Ronald (Ron) L Rogers (May 13, 1954 – January 7, 2020) was an African-American political cartoonist, designer, and illustrator. His work was published in Richmond Planet from 1980 to 1988, in books and greeting cards throughout his career, in the South Bend Tribune until 2010, and in the Winston-Salem Chronicle from 2014 to 2018. Rogers passed away at age 65 due to sudden illness.

Early life 
Ron Rogers was born on May 13, 1954. He was born in Richmond, Virginia, where he grew up and lived for most of his life. Rogers began showing his passion and talent for art at a young age, where he began creating his first comic series. He graduated from Maggie L Walker High School in 1974 and attended both Virginia Commonwealth University and J. Sargeant Reynolds Community College, where he studied art, history, and politics.

Career 
Ron Rogers began his career as a freelancer for The Richmond Afro-American and Planet in 1980. His works were published in said magazine thought 1988. Throughout his entire career, Rogers' works appeared in publications all across the South.
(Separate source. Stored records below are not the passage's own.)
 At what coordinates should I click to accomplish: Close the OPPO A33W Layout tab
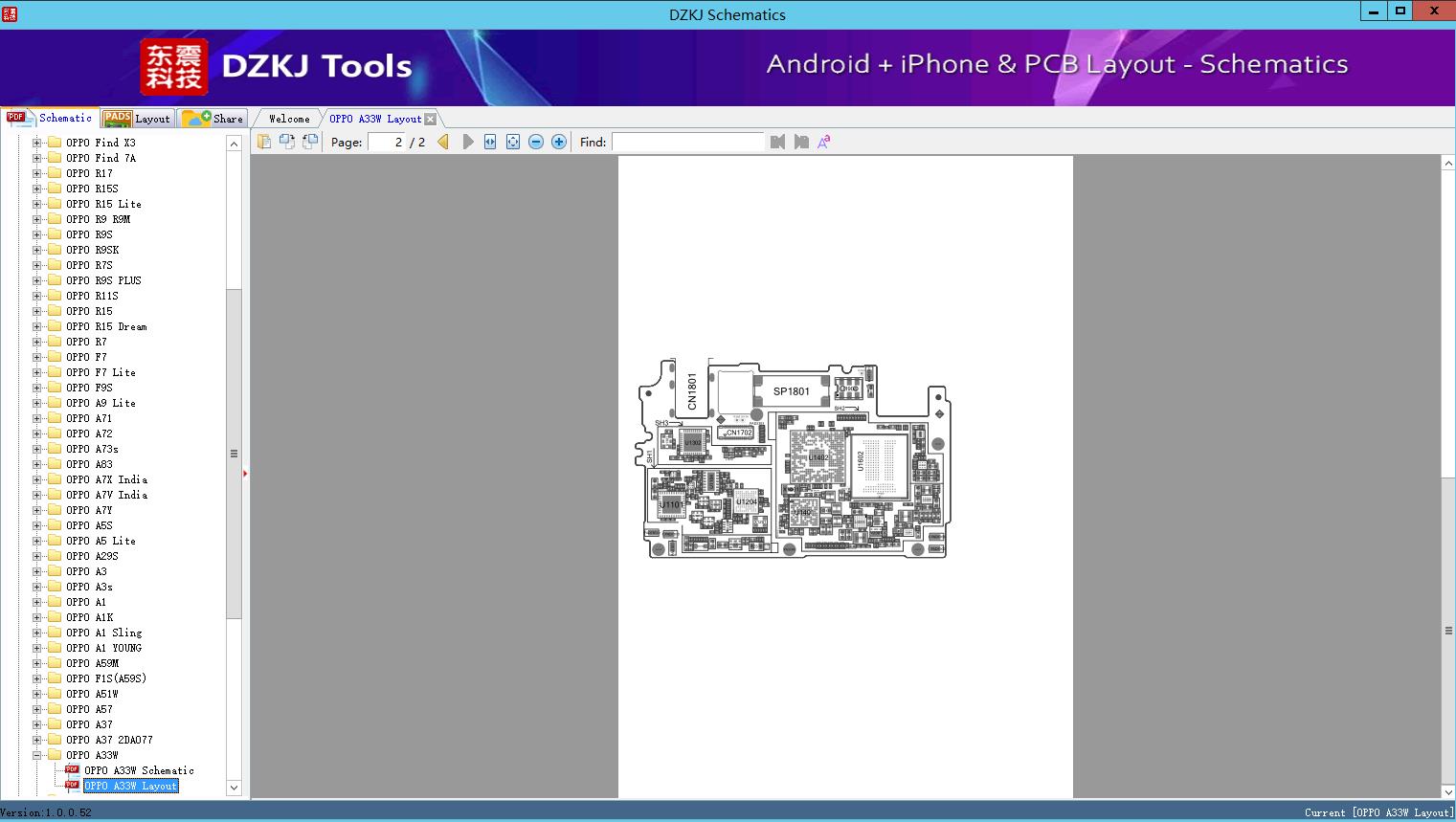point(431,119)
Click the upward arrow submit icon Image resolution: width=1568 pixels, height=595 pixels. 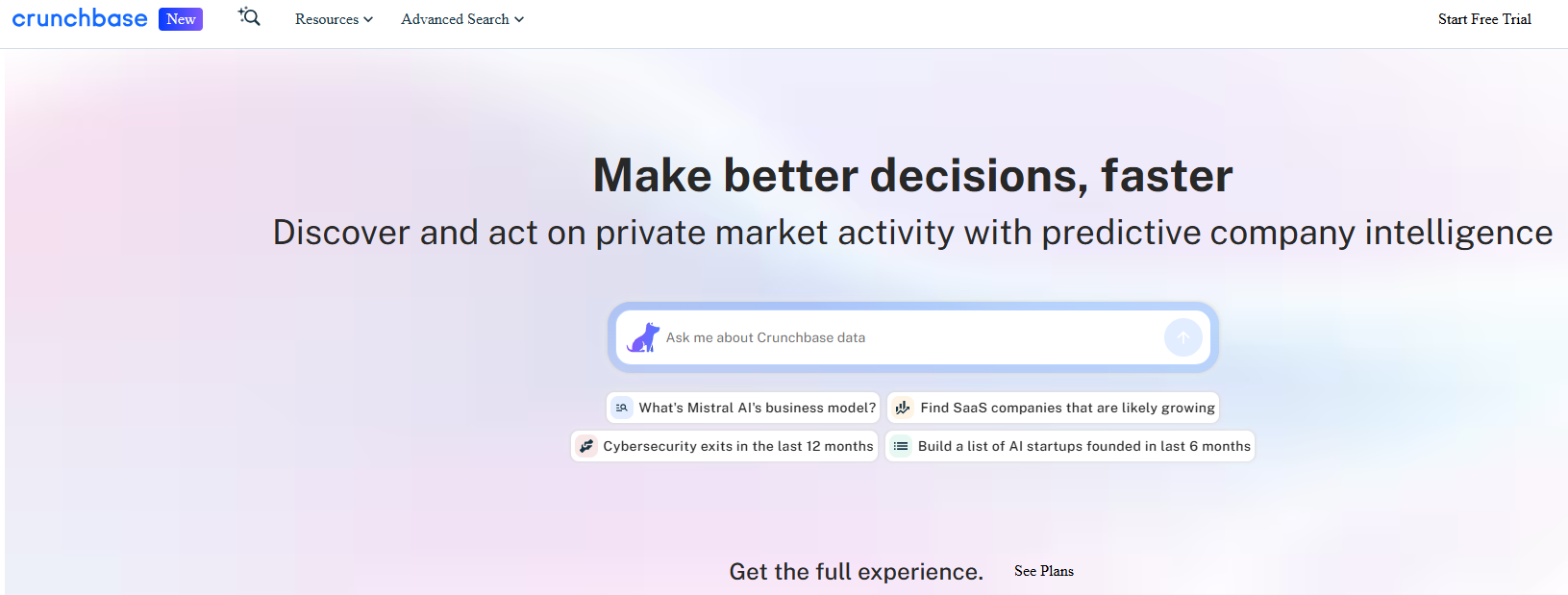[1182, 337]
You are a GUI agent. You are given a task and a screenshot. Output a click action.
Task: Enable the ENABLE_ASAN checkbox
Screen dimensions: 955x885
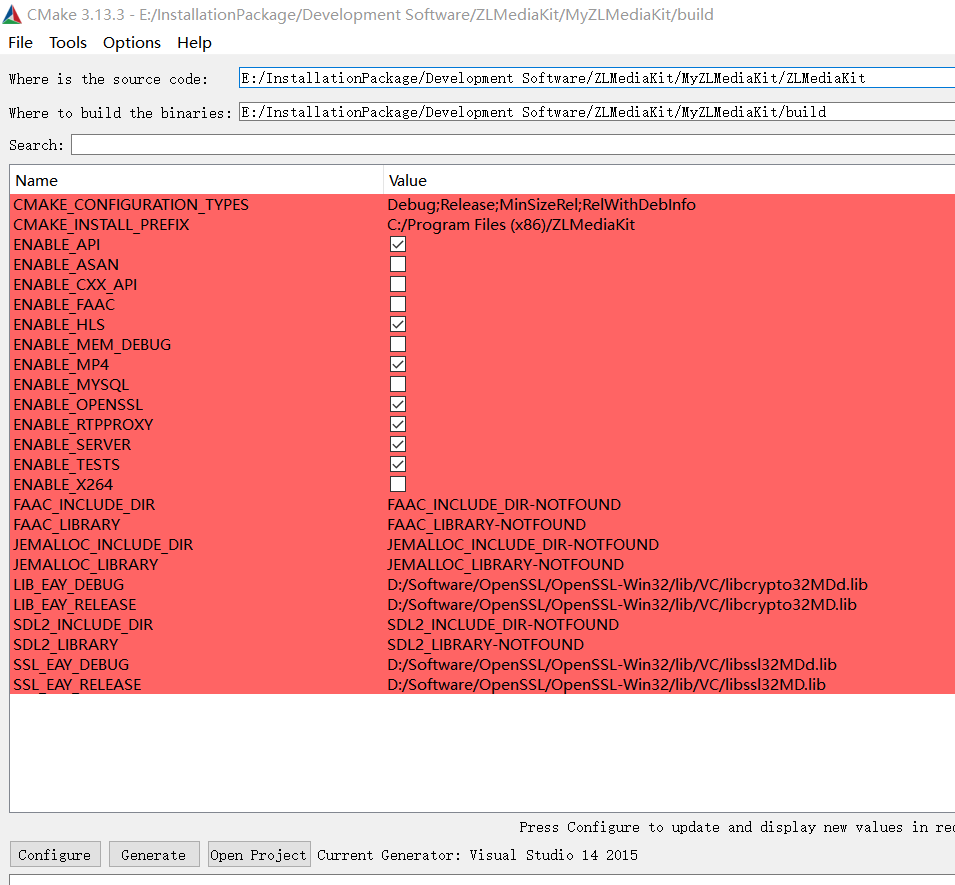click(397, 263)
In 2005, Rogers joined the South Bend Tribune following many instances of freelance work for the paper since 2002. He was laid off in 2010. Throughout his career, Rogers designed cards and graphics that appears across the US. He played the role of graphics editor, graphics director, and assistant design editor at many newspapers in Indiana, Alabama, and Louisiana.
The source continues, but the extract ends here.